CONSIGNE ÉCRITE A =>
Renvoyez sans aucun changement les lignes de la liste, de celle qui contient « The width and height of the screenshot is (465, 286). » jusqu'à celle qui contient « click(14, 28) », ces deux lignes comprises.

:: TEXTE SOURCE

Une nouvelle épée de damoclès suspendue au-dessus de la tête du chef syndical Abou Rizk sera entendu ce matin par Addoum au sujet des menaces qu'il aurait reçues (photo)

Bien que Me Naji Boustany ait affirmé hier n’avoir pas été notifié de la convocation de son client, Elias Abou Rizk, par le procureur général près la Cour de cassation, M. Adnane Addoum, ce dernier devrait interroger ce matin le leader syndical. M. Addoum souhaiterait savoir de la bouche de Abou Rizk qui sont les parties, au sein de l’Etat, qu’il a accusées, dans des fax envoyés aux instances internationales du travail, de vouloir attenter à sa vie. Si M. Addoum n’est pas convaincu du sérieux des craintes du chef de la centrale syndicale non reconnue par l’Etat, celui-ci serait passible de nouvelles poursuites pénales, pour crime d’atteinte à la crédibilité et à l’image de l’Etat. C’est dire que les autorités sont déterminées à mettre le parquet contre M. Abou Rizk, faisant fi de l’immense vague d’indignation soulevée par son arrestation.

::::
:: LIGNES DE DONNÉES

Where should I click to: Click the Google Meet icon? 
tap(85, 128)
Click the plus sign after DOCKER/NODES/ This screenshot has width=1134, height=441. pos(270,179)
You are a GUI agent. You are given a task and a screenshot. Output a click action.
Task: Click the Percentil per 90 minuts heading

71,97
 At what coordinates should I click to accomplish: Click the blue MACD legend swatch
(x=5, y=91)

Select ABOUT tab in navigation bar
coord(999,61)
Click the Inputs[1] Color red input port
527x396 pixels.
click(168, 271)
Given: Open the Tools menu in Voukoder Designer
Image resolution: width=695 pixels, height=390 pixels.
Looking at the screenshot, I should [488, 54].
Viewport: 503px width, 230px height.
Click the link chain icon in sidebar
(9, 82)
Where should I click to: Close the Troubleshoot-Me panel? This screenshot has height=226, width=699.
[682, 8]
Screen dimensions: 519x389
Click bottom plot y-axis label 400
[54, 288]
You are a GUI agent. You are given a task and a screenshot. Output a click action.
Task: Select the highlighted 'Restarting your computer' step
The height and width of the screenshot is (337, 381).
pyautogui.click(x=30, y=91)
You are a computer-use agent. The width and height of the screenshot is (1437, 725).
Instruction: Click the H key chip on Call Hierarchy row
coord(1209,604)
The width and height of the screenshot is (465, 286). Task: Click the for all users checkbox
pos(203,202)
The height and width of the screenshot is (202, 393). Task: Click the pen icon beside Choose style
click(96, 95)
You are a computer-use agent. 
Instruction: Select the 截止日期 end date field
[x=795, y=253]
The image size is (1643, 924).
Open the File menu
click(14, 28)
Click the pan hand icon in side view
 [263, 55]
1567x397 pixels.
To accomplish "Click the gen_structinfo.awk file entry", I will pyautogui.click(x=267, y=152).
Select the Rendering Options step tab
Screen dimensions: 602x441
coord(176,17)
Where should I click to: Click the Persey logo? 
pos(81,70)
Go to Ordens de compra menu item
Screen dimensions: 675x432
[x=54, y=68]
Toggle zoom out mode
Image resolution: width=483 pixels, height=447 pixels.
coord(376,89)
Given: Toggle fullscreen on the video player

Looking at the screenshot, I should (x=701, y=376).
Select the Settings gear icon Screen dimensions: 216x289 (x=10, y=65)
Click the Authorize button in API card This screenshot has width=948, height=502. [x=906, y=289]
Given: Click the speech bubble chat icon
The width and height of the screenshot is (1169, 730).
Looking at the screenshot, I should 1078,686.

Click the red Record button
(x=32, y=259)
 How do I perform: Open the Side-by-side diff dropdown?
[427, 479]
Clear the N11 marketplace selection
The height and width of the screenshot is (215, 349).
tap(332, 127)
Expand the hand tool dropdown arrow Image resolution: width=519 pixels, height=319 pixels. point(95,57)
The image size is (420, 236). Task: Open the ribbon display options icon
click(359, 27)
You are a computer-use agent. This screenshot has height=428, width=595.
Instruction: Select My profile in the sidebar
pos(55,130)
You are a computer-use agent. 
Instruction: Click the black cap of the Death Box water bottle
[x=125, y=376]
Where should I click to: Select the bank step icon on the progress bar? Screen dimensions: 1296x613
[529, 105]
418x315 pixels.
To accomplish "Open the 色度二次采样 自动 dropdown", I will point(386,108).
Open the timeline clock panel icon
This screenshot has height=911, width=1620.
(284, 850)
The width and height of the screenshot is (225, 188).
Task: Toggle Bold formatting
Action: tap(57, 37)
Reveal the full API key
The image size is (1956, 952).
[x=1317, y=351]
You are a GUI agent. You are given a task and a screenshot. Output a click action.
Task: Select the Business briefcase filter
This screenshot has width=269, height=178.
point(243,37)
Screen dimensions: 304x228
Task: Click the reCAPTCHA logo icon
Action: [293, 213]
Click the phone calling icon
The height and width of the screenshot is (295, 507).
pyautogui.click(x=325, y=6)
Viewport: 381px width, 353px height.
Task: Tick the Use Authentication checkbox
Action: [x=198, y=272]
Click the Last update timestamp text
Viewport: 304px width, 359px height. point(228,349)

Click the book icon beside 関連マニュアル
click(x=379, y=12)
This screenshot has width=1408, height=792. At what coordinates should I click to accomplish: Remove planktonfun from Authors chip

::::

CONSIGNE ÉCRITE B =>
Prolongez l'article sur la convocation du chef syndical Elias Abou Rizk par le procureur Adnane Addoum en reprenant juste après sa dernière phrase.

RÉSULTAT ATTENDU A =>
The width and height of the screenshot is (465, 286). Task: Click the for all users checkbox
pos(203,202)
The height and width of the screenshot is (202, 393). Task: Click the pen icon beside Choose style
click(96, 95)
You are a computer-use agent. 
Instruction: Select the 截止日期 end date field
[x=795, y=253]
The image size is (1643, 924).
Open the File menu
click(14, 28)

RÉSULTAT ATTENDU B =>
Au cas où l’une des accusations s’avérerait insuffisante pour le garder en prison, une autre serait aussitôt avancée. Me Boustany, qui déclarait hier aux journalistes que son client n’a commis aucun acte criminel passible de poursuites pénales, pourrait donc avoir à plancher sur un nouveau dossier...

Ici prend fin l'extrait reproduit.